Spend the Day in the Park
Having an indoor picnic instead of a formal dinner is kind of like spending the day at the park — it’s easy, casual and very fun. “This is a great way to throw the first dinner party you’ve ever thrown,” says Calder. “When you say picnic, the pressure is off completely.”
“Lay out a nice tablecloth and choose some finer foods you would not normally have,” says Keating. “Make it an event so that you get a sense that you are doing something special.”
Remember to take the time to really linger over the food and engage with your fellow picnickers. In fact, if you can, have a separate wicket basket that you can leave by the front door where guests (or family members!) are ‘encouraged’ to leave their phones. This way everyone can be immersed in the spirit. Now, go enjoy the last throes of winter with a casual, relaxed and delicious indoor picnic.
Indoor Picnic Recipes
picnic on a platter
In her cookbook Paris Express, Laura Calder has loads of delicious recipes that would make great additions to an indoor picnic (or any dinner!). But it is her note about Picnic on a Platter that really gets my mouth watering.
“The French call it an assiette de crudités… you’ll need a nice big platter to start with, and upon it you artfully arrange things like julienned carrots, cooked green beans, halved boiled eggs, sliced cucumber and avocado, some curls of ham, possibly some marinated artichokes or boiled baby potatoes, a heap of tiny radishes … whatever you’ve got around, you simply arrange all together on the platter to look as jewel-boxy as possible. Serve pots of vinaigrette and mayonnaise on the side, and let people help themselves. All you need to round out the feast are a few baguettes, perhaps a doorstop of Roquefort, and a bottle or two of chilled rosé.”
grated carrot salad
Also found in Paris Express, this Grated Carrot Salad will really “stand up,” as she says.
4 cups grated carrots
2 to 3 generous handfuls fresh parsley, chopped
1/4 cup olive oil
Squeeze or 2 of lemon juice
Squirt of soy sauce
Salt and pepper, to taste
Toss carrots in a roomy bowl with the parsley and olive oil. Season with lemon juice, soy sauce, salt and pepper. Toss again and serve.
Kasey Wilson provided this delicious pâté recipe from her cookbook Spirit & Style: The New Home Cooking.

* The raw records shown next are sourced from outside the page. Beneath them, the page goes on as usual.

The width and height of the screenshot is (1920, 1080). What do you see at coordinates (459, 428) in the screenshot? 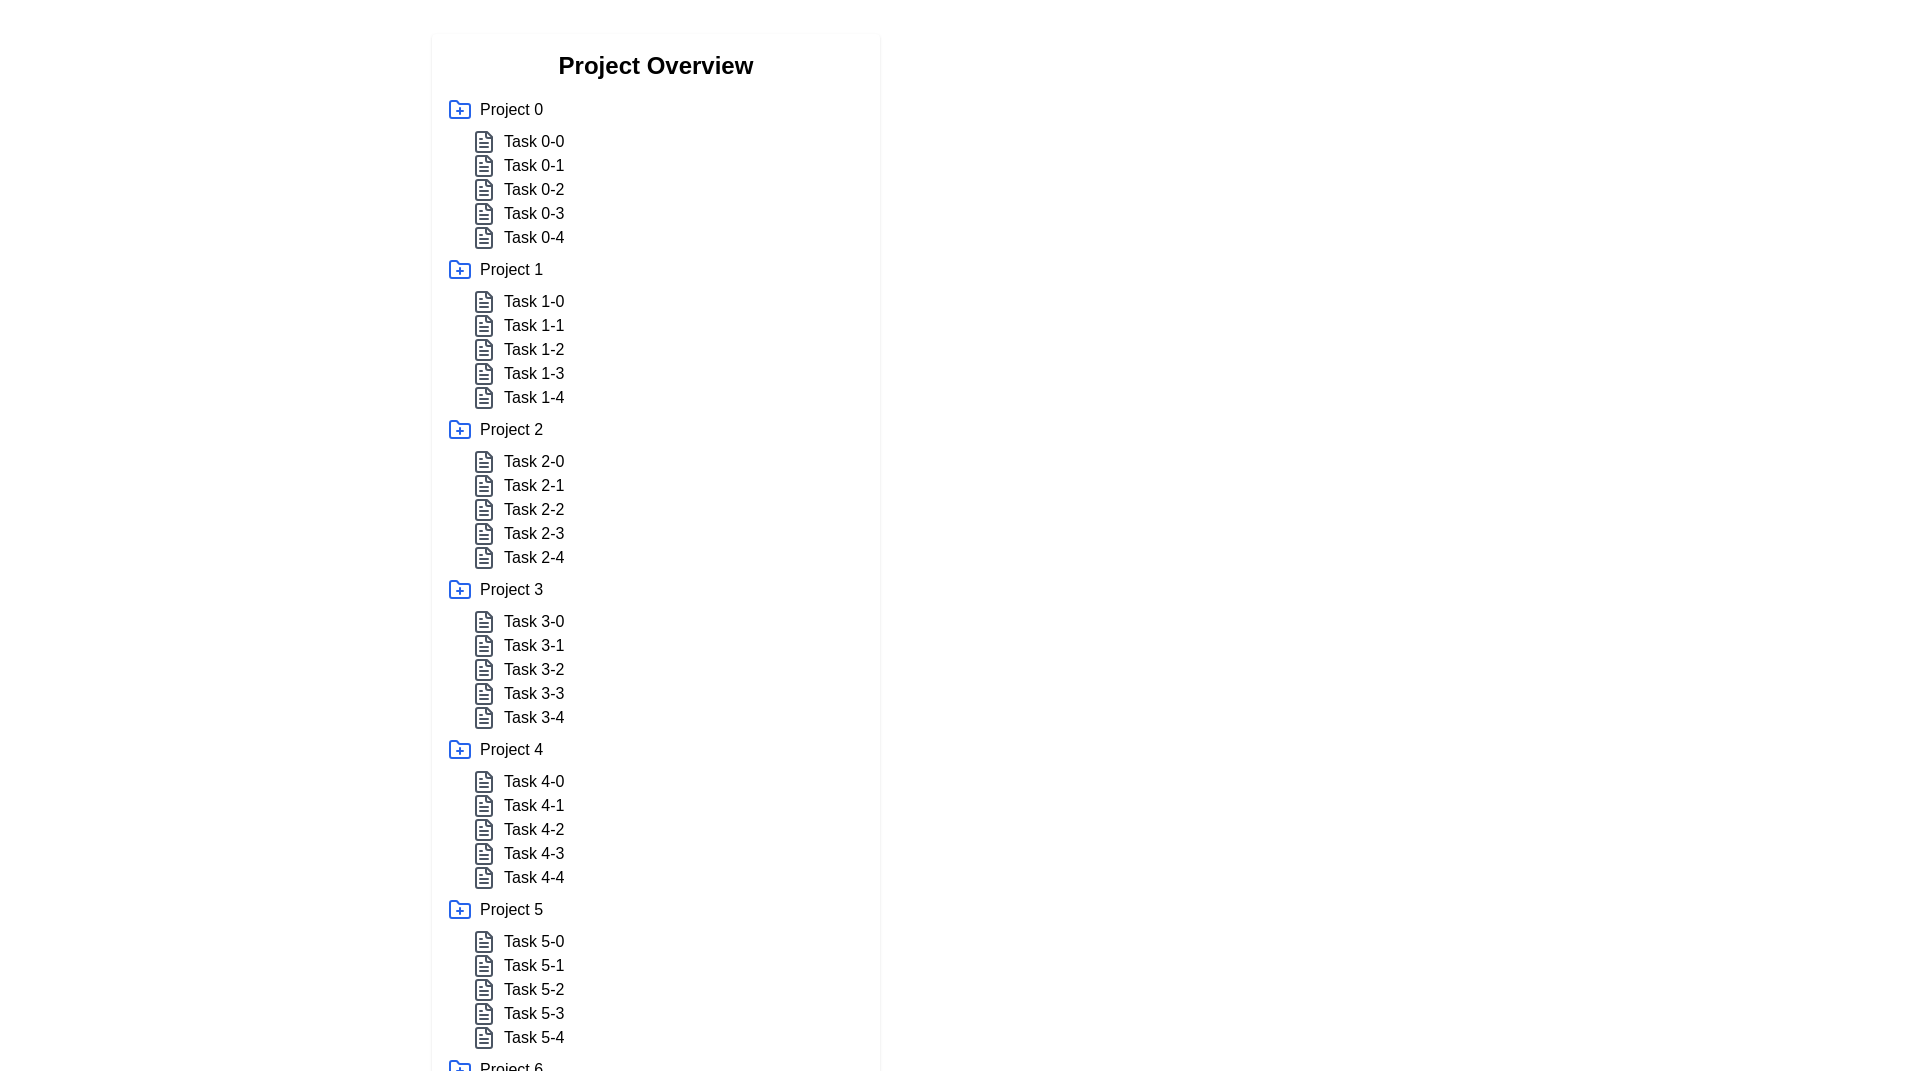
I see `the blue folder icon with a plus sign located to the left of the text 'Project 2'` at bounding box center [459, 428].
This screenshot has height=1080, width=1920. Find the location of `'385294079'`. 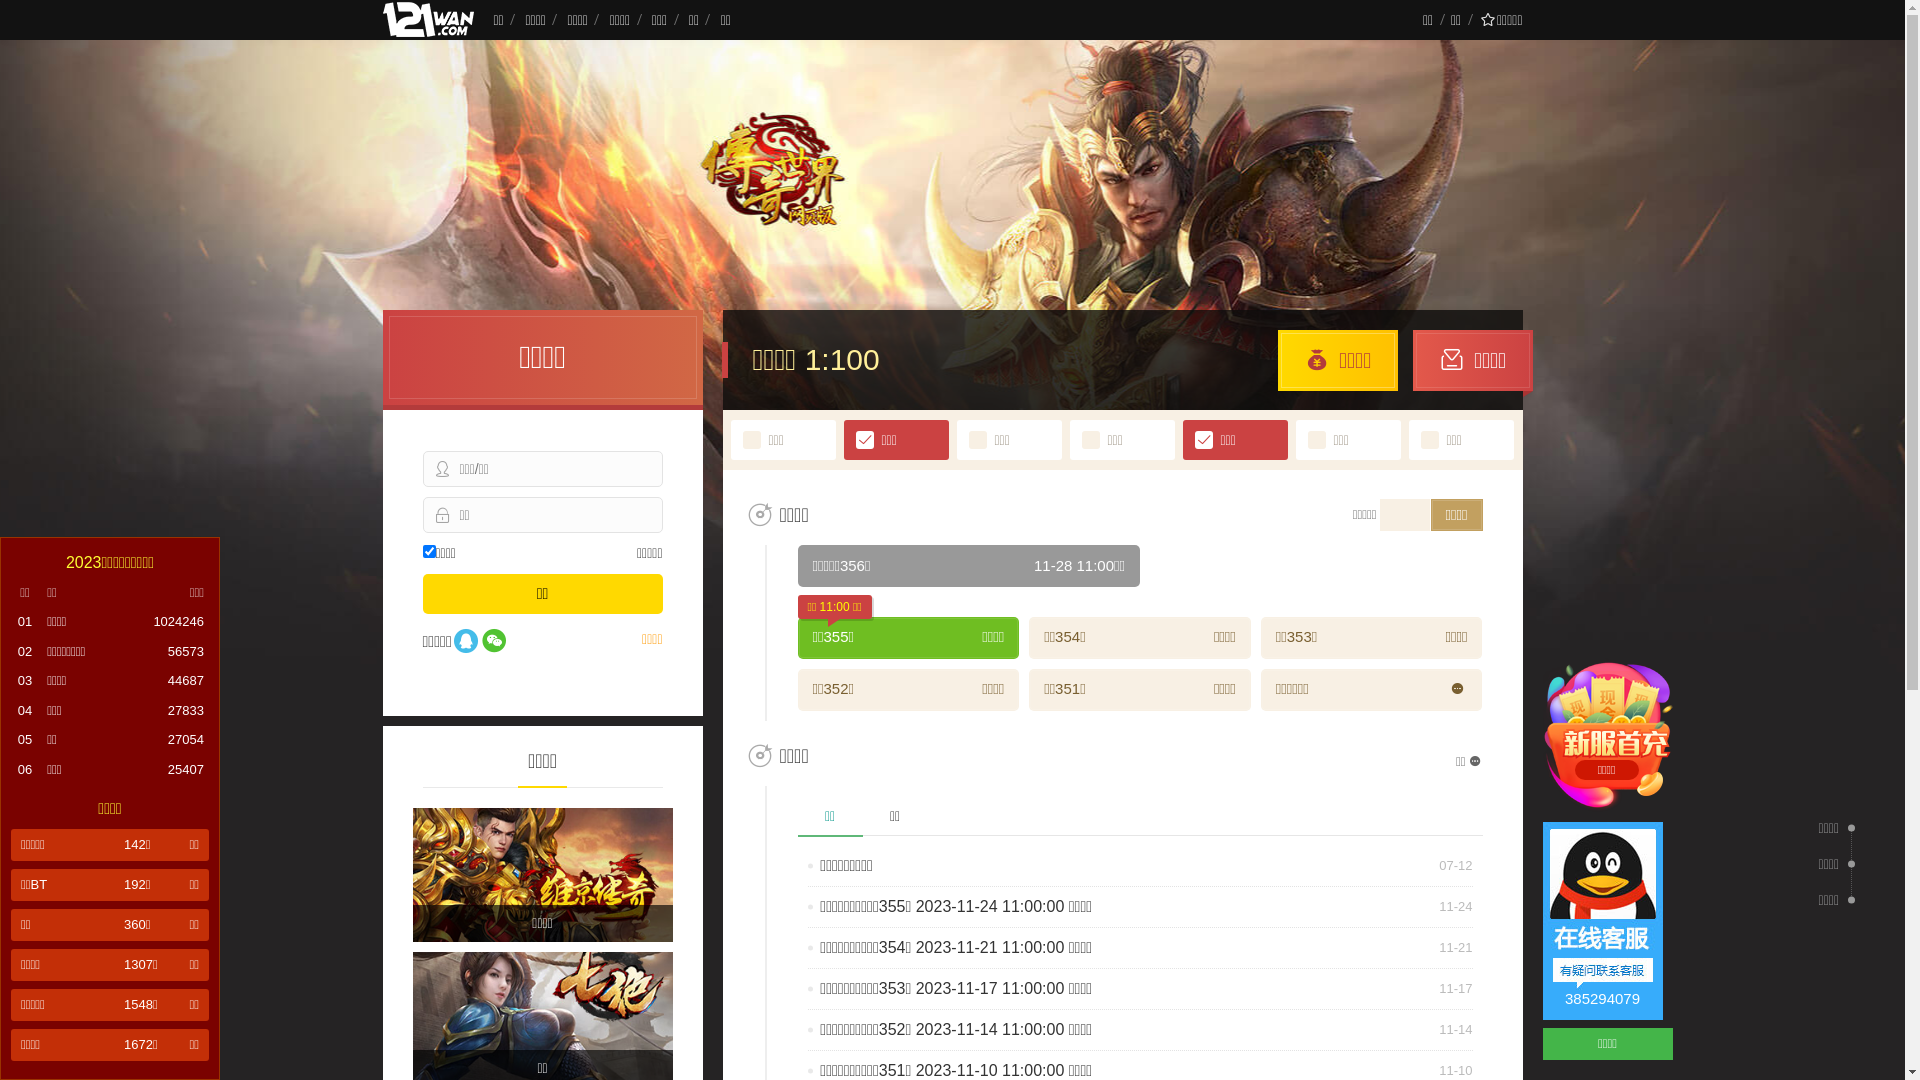

'385294079' is located at coordinates (1602, 921).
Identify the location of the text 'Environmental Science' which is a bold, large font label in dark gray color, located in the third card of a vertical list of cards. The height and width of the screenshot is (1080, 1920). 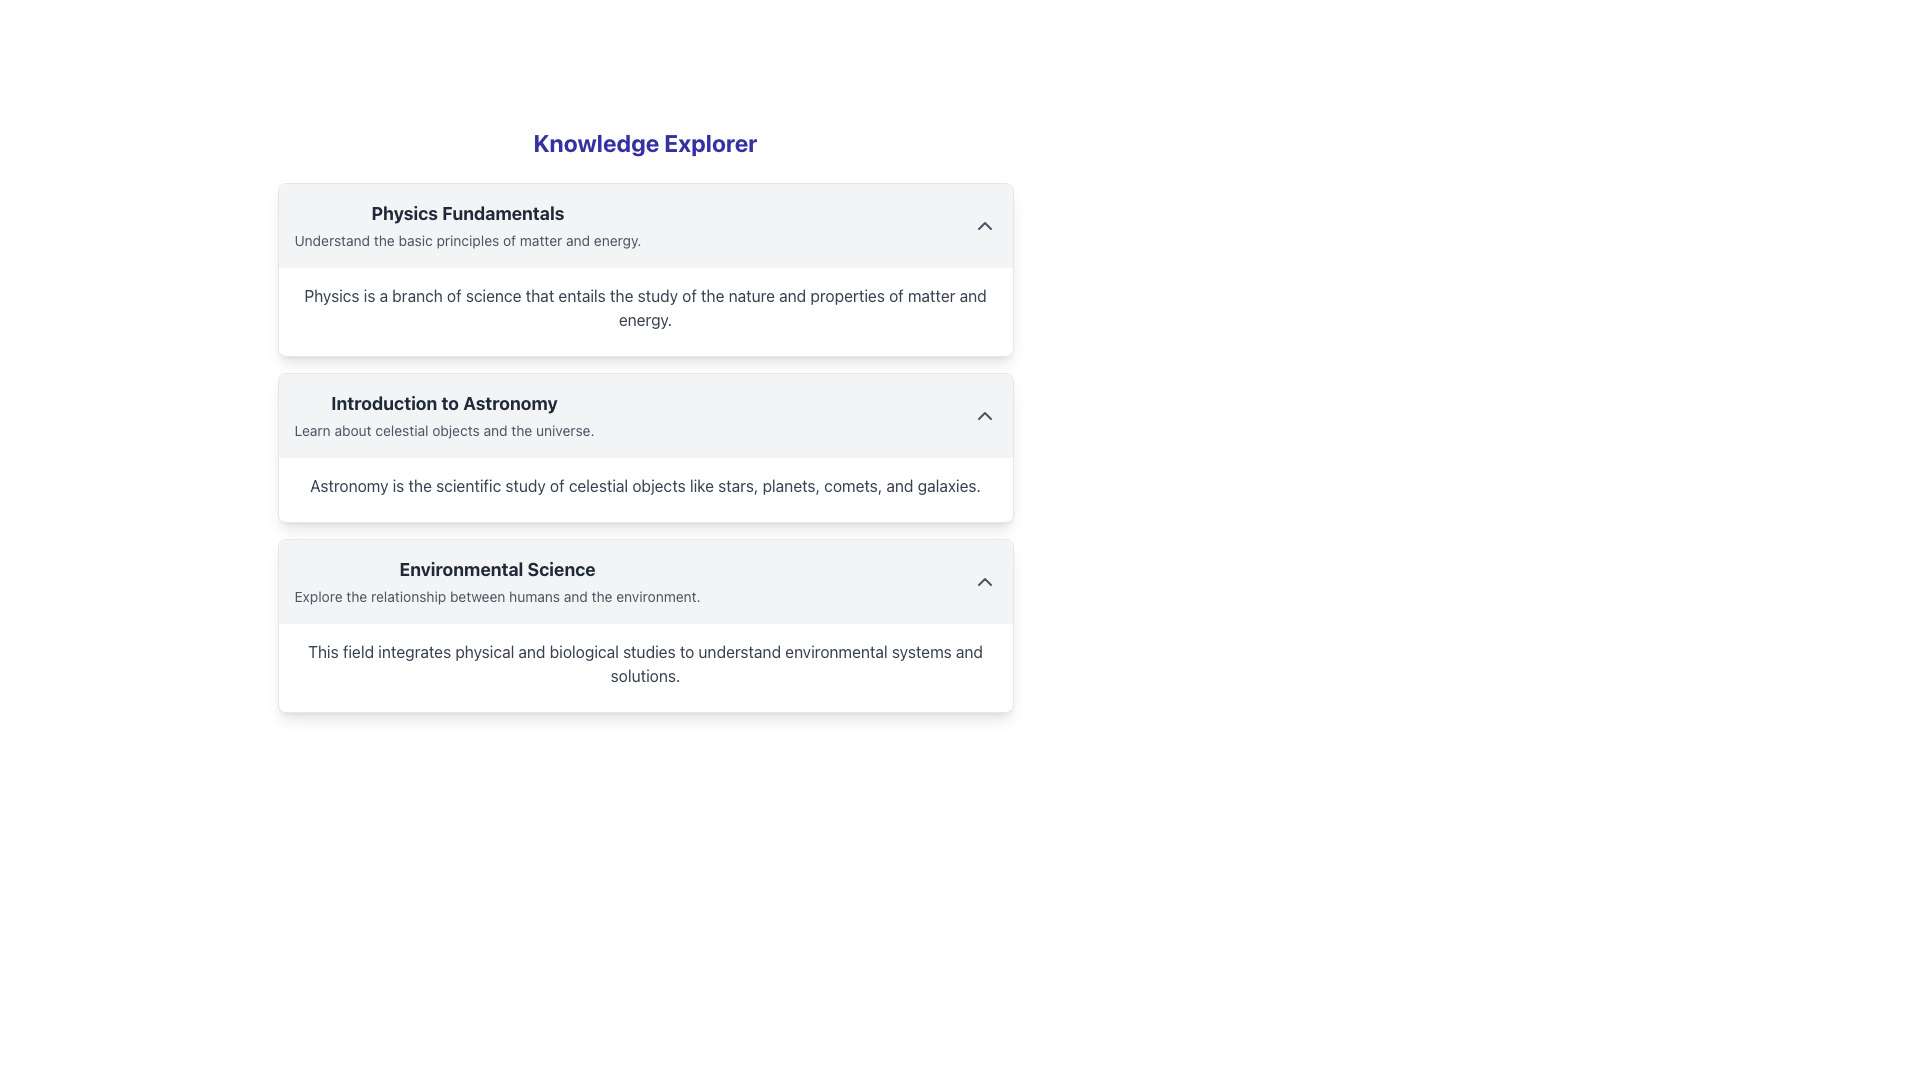
(497, 570).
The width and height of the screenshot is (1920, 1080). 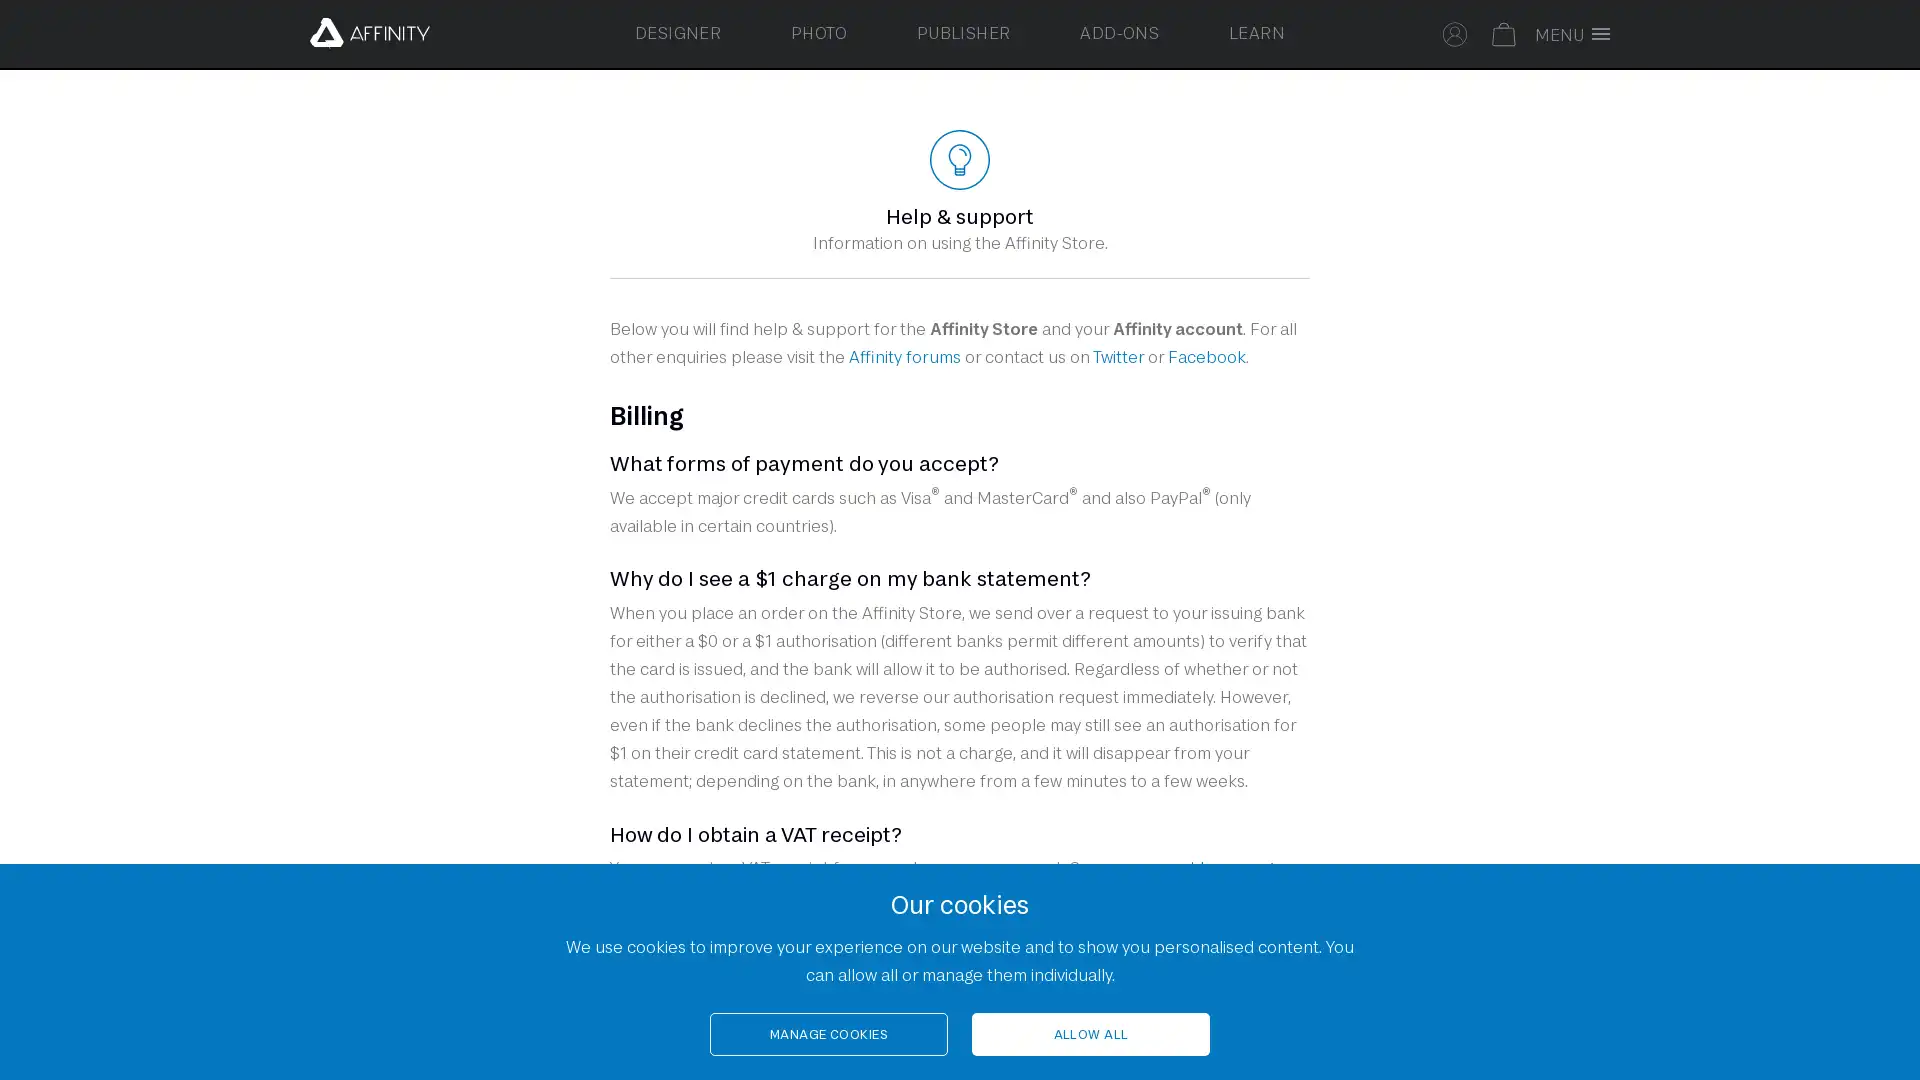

A great spread for a baguette!
2 cups butter
1 large onion, finely chopped
1 Granny Smith apple, chopped
4 shallots, minced
2 lbs chicken livers, trimmed, rinsed, patted dry and cut in half
1/4 cup cognac or brandy
1/4 cup whipping cream
Juice of 1/2 lemon
2 tsp salt
1/2 tsp white pepper
1/4 tsp Spice Parisienne
In a large skillet over moderate heat, melt 1/4 cup butter, add onion and sauté about 5 minutes or until onion is wilted. Add apple and shallots and cook about 2 minutes. Put onion mixture in a food processor or blender.
In the same skillet, melt 1/4 cup butter and sauté chicken livers until brown on the outside, but still red and juicy on the inside. Add cognac or brandy and simmer about 3 minutes.
Add liver mixture to onion mixture in food processor and let cool to room temperature. Add whipping cream. Process until mixture is completely smooth. Transfer to a bowl.
Beat the remaining 1 1/2 cups butter in a large bowl until it is smooth and fluffy. Gradually add liver mixture to butter, beating well after each addition. Stir in lemon juice, salt, pepper and Spice Parisienne. Season to taste.
Pack pâté into a terrine or small ceramic crocks and smooth the top. Cover with a thin layer of melted butter. Chill at least 6 hours or overnight.
Fresh pâté keeps 4 days in the fridge.